Thursday, February 10, 2011

Chawls of Mumbai. Revisited.

In the Overview section in The Chawls of Mumbai: Galleries of Life (ImprintOne 2010), Sandeep Pendse, Neera Adarkar and Maura Finkelstein remark that “the current rulers [of India shining!] certainly prove themselves to be more ‘colonial’ in mentality than the white British. They too wish the ‘natives’ were not there, as citizens; that they would quietly perform their tasks and disappear into the woodwork”. The quote is lifted from Eunice de Souza’s 11 February Mumbai Mirror book review The “born in the USA” flunkeys of the present rulers emulate their masters unflinchingly. McDonalds and Dominoes, for instance, refuse to home-deliver their exorbitantly priced junk to denizens of the chawls in Girgaum at least to the best of my knowledge. This is ironical considering the fact that the delivery persons probably hail from a chawl or, even worse, a zoparpatti.
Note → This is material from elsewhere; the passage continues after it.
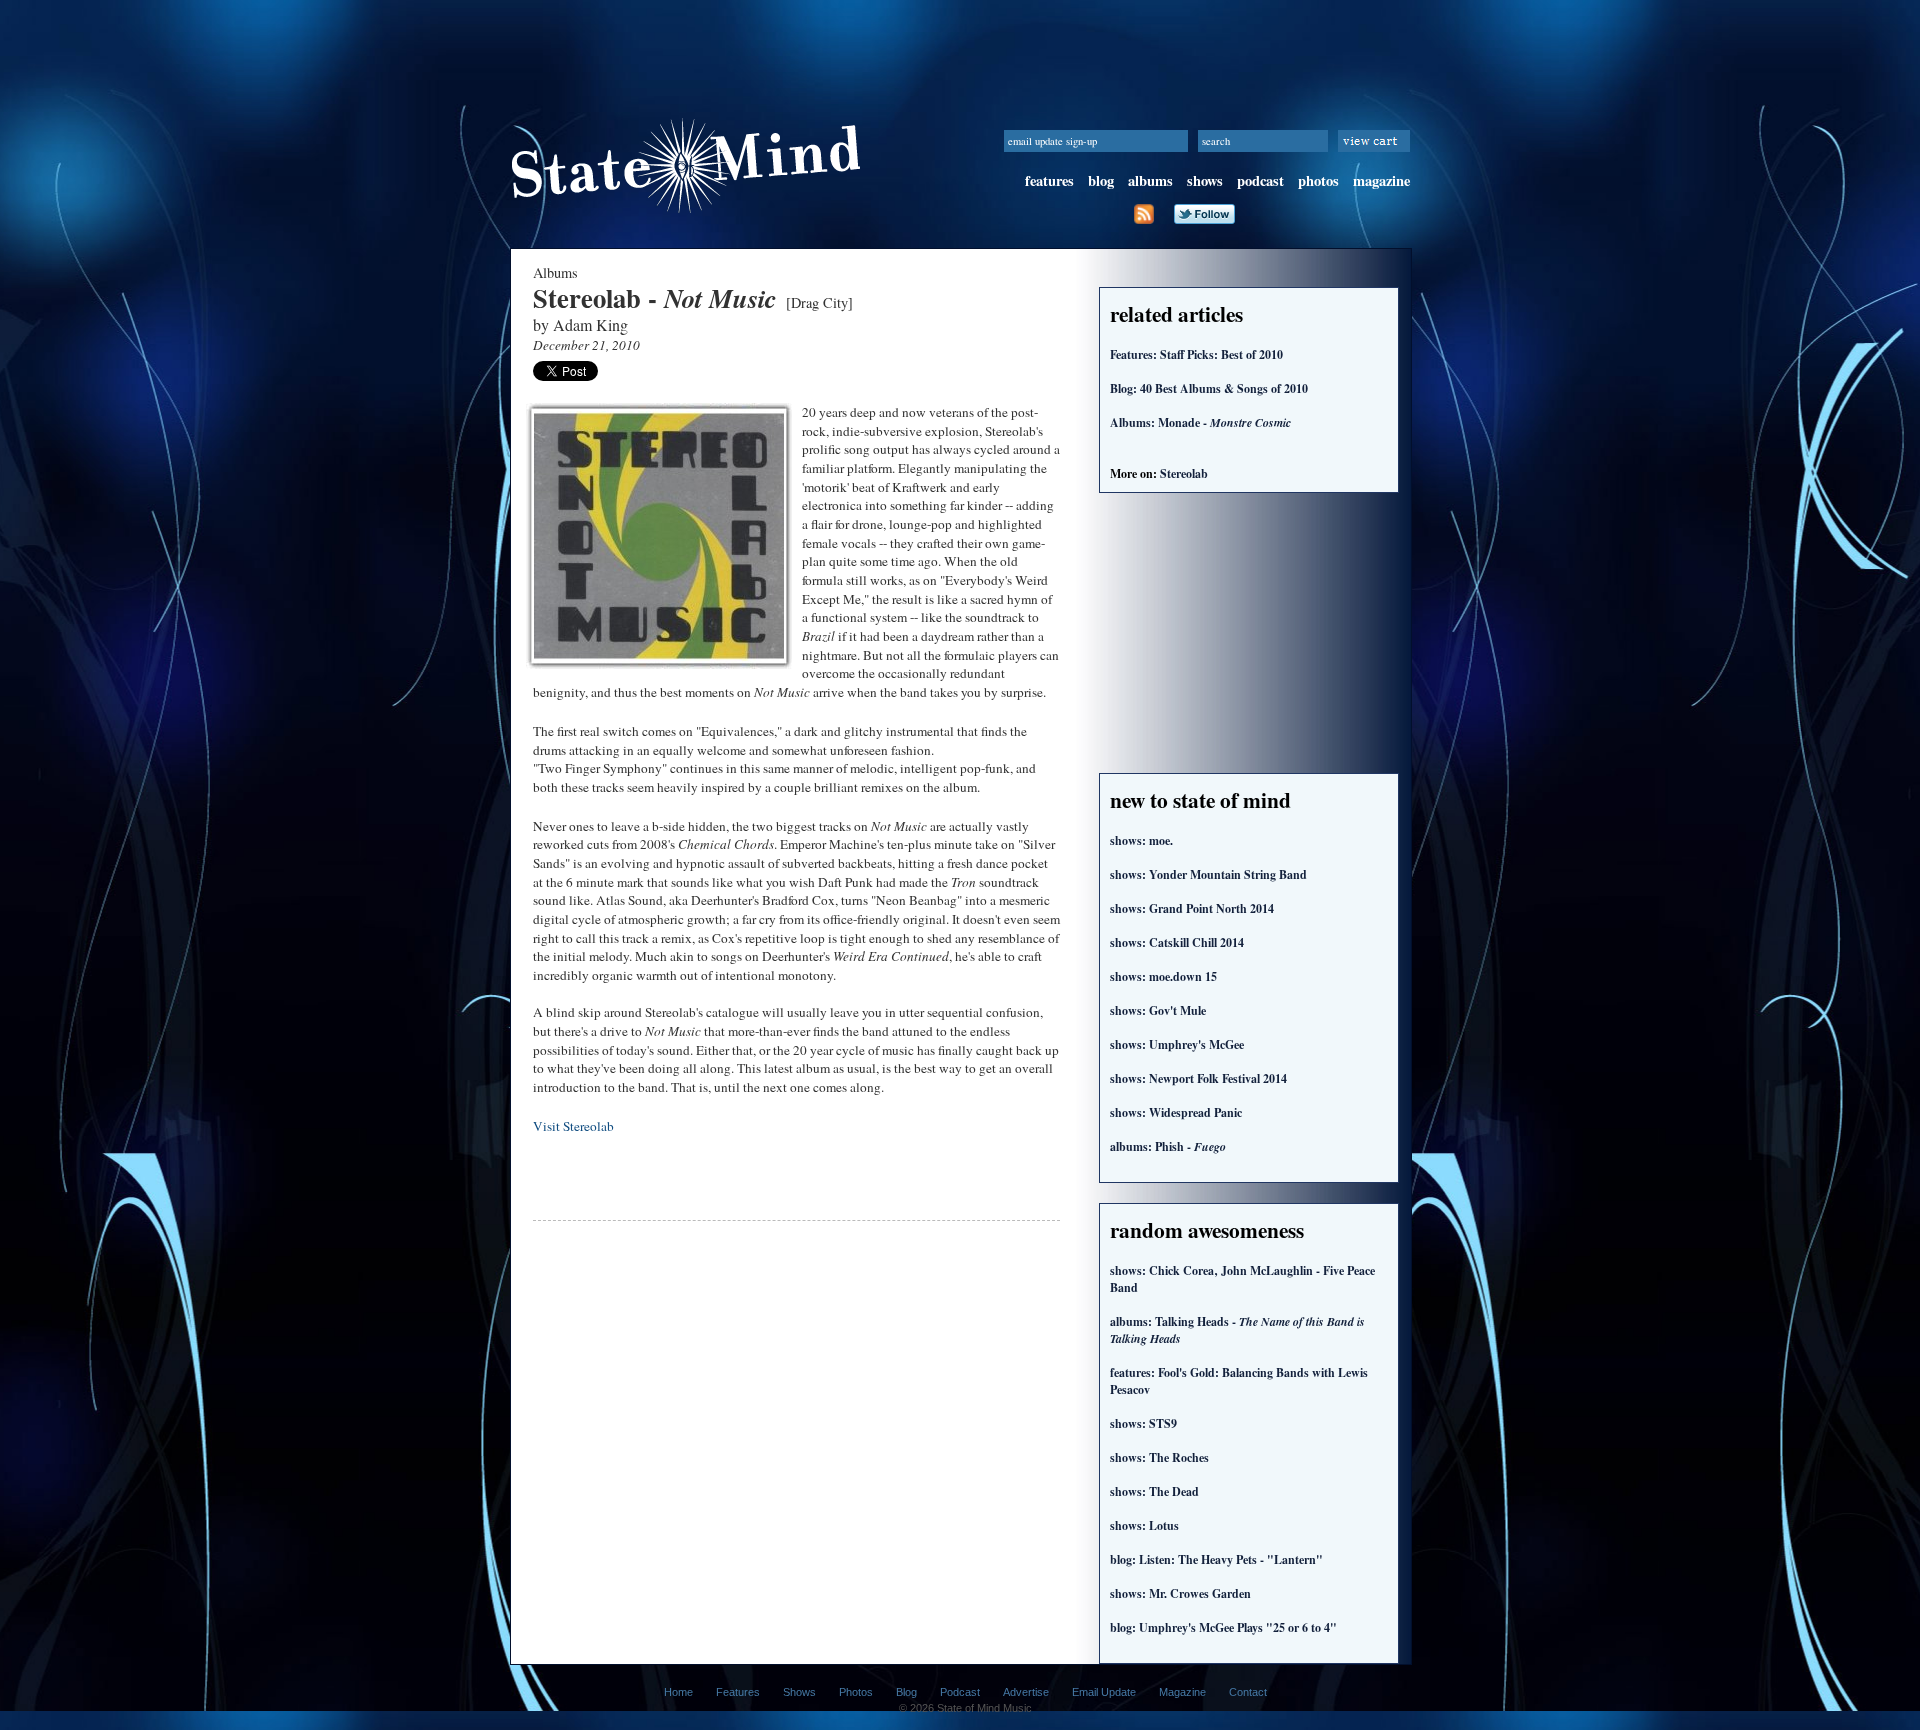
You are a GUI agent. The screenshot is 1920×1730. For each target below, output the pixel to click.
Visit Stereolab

Apart from “warehousing people”, meaning ordinary folks, the Mumbai chawls have also been accused of “warehousing criminals”. For instance, there is the Dagdi Chawl, literally a chawl built with stone, at Saat Rasta, Byculla. It used to be the fortress of Arun Gawli, formerly an MLA and currently a resident of the Arthur Road Jail. As far as “warehousing future cinema stars” is concerned, there is “Jumping Jack” Jeetendra – who claims to have been a Diwali kandeel (lantern) making champion in his childhood – from the chawl abutting the Girgaum Portuguese Church near Central Cinema and Rajesh Khanna from a chawl in Thakurdwar. Contrary to the rumours you may have heard, Lohar Chawl is not a building where ironsmiths reside but an area close to Crawford Market where you can shop for mainly electrical goods but also a lot else besides. The Purple Foodie confesses to having found her blow torch at Saria Steel in Lohar Chawl, in fact.